• _EXERCISE_:
Reproduce exactly the lines below from the one containing "검색 (92, 11)" through the one containing "[button] (214, 1233)", including both, and nothing else.

• _DATASET RECORDS_:
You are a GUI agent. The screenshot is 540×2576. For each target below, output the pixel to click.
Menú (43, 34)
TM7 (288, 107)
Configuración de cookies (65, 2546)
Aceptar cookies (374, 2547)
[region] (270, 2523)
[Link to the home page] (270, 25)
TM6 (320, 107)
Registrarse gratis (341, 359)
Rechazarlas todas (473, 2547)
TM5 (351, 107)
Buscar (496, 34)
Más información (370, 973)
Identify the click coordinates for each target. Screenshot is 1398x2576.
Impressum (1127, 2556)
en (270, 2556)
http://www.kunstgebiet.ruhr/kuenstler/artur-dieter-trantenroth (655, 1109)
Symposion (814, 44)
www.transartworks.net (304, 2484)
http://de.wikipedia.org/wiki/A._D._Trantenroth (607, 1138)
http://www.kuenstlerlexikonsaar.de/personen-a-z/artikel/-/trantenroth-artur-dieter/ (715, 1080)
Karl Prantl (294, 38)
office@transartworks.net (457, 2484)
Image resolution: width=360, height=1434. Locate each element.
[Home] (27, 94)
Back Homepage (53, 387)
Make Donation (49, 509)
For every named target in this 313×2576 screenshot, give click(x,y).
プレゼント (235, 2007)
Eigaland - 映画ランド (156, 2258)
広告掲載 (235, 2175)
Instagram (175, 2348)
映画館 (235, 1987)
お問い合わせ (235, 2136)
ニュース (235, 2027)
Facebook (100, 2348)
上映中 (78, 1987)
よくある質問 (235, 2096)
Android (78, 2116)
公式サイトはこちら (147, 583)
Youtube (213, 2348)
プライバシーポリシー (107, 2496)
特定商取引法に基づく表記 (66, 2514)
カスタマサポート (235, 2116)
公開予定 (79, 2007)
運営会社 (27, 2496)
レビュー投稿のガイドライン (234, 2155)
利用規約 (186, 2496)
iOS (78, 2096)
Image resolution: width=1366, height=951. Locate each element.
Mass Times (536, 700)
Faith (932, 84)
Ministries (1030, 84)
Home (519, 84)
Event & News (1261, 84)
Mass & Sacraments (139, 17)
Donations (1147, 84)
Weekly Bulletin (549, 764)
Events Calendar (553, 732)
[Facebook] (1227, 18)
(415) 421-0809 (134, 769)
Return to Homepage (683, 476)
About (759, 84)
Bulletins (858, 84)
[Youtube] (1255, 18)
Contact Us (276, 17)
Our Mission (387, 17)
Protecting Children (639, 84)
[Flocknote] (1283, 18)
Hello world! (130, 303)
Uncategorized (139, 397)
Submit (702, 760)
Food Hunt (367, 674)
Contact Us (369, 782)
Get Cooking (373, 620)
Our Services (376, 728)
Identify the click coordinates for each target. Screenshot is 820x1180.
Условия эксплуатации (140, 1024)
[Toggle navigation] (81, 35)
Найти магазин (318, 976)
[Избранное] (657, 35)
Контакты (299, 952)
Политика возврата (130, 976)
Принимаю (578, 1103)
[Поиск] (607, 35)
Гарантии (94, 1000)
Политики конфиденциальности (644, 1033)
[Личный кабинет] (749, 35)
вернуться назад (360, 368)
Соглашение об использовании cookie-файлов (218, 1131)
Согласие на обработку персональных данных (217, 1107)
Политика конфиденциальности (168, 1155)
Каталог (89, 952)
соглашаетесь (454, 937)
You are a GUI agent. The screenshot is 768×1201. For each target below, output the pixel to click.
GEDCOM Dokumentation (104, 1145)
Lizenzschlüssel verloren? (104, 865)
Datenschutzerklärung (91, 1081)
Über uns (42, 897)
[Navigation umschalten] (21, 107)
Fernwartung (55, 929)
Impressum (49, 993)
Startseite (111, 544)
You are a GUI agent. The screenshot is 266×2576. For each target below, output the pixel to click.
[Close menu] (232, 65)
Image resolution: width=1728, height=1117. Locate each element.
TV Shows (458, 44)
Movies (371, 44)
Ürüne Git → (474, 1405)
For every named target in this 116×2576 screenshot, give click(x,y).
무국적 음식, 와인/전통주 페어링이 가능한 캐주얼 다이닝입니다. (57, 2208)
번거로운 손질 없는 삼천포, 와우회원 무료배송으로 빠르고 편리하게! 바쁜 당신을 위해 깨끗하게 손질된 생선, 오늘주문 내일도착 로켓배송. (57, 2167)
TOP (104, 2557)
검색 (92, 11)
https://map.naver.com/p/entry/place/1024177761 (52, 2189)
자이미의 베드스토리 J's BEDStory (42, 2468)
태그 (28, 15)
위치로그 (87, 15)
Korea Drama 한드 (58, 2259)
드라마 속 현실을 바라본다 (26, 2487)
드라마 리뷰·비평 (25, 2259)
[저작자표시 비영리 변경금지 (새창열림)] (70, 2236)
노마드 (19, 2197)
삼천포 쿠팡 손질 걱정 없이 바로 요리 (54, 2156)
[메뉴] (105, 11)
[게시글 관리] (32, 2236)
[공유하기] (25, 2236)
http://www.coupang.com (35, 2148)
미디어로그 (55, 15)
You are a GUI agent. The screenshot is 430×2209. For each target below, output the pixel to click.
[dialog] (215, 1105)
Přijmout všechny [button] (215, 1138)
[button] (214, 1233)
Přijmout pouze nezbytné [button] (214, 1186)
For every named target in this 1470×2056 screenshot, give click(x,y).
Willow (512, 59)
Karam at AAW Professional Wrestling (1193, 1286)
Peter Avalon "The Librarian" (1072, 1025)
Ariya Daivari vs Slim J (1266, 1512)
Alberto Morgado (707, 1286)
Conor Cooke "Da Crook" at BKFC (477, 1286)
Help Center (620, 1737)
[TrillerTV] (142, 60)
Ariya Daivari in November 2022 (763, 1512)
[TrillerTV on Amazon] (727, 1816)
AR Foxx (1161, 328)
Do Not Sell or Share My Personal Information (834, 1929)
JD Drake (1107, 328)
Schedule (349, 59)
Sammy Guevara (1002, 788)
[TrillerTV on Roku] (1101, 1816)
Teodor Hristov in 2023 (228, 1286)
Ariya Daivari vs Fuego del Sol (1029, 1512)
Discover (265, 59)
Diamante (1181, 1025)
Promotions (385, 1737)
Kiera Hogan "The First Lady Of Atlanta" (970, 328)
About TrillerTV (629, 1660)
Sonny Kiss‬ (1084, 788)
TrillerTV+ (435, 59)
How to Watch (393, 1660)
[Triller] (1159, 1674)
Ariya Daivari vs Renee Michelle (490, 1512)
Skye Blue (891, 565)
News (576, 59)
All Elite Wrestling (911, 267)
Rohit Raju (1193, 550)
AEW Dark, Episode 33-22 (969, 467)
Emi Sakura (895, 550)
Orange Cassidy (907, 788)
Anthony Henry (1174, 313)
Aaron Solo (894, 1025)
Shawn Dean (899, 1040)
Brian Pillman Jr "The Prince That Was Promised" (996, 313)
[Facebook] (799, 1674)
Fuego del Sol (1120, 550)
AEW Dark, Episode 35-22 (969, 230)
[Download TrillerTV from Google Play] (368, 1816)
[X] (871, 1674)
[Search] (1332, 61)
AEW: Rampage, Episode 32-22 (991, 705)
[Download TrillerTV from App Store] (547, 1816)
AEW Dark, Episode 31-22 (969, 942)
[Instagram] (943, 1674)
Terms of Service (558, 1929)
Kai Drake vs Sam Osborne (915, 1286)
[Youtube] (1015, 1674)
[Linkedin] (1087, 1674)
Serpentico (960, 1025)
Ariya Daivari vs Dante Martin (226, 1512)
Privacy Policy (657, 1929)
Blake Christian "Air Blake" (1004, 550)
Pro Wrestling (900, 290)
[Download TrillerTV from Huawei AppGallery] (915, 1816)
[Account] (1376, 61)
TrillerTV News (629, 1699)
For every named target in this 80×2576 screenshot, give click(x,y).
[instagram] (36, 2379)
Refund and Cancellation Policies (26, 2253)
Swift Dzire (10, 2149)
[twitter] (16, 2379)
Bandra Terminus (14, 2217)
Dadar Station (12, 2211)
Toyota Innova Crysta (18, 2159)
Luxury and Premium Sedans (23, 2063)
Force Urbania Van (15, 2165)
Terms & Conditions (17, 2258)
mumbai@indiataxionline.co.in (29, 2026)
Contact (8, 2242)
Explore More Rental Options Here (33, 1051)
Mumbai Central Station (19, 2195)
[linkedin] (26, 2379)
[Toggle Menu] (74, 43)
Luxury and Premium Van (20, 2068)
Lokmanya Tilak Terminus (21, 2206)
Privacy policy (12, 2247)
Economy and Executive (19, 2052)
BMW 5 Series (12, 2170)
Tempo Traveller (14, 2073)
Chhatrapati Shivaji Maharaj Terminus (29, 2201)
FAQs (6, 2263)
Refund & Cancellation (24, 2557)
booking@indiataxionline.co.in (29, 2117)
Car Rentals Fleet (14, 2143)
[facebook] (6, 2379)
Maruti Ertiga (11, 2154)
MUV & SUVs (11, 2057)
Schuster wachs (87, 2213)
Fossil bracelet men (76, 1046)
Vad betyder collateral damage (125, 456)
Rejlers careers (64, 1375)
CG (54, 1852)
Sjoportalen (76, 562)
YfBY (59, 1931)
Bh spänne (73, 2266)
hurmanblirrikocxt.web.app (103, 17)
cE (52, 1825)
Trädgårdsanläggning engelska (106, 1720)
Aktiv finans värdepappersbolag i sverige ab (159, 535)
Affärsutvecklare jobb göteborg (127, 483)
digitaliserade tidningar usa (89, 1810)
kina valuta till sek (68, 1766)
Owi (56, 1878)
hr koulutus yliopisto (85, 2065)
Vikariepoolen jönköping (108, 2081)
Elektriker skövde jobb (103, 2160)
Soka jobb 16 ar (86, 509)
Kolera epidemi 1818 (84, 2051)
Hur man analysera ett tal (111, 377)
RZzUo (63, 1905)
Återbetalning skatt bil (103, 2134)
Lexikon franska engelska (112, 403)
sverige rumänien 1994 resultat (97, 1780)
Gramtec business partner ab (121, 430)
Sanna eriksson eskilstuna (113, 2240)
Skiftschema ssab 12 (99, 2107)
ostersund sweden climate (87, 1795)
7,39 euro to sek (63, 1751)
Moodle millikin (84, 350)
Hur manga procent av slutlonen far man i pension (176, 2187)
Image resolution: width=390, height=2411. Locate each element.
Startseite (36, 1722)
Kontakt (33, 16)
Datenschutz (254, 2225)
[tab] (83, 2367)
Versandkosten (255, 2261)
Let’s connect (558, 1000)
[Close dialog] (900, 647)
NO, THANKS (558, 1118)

• _REPLY TO THE EXERCISE_:
검색 (92, 11)
https://map.naver.com/p/entry/place/1024177761 (52, 2189)
자이미의 베드스토리 J's BEDStory (42, 2468)
태그 (28, 15)
위치로그 (87, 15)
Korea Drama 한드 (58, 2259)
드라마 속 현실을 바라본다 (26, 2487)
드라마 리뷰·비평 (25, 2259)
[저작자표시 비영리 변경금지 (새창열림)] (70, 2236)
노마드 (19, 2197)
삼천포 쿠팡 손질 걱정 없이 바로 요리 (54, 2156)
[메뉴] (105, 11)
[게시글 관리] (32, 2236)
[공유하기] (25, 2236)
http://www.coupang.com (35, 2148)
미디어로그 (55, 15)
You are a GUI agent. The screenshot is 430×2209. For each target below, output the pixel to click.
[dialog] (215, 1105)
Přijmout všechny [button] (215, 1138)
[button] (214, 1233)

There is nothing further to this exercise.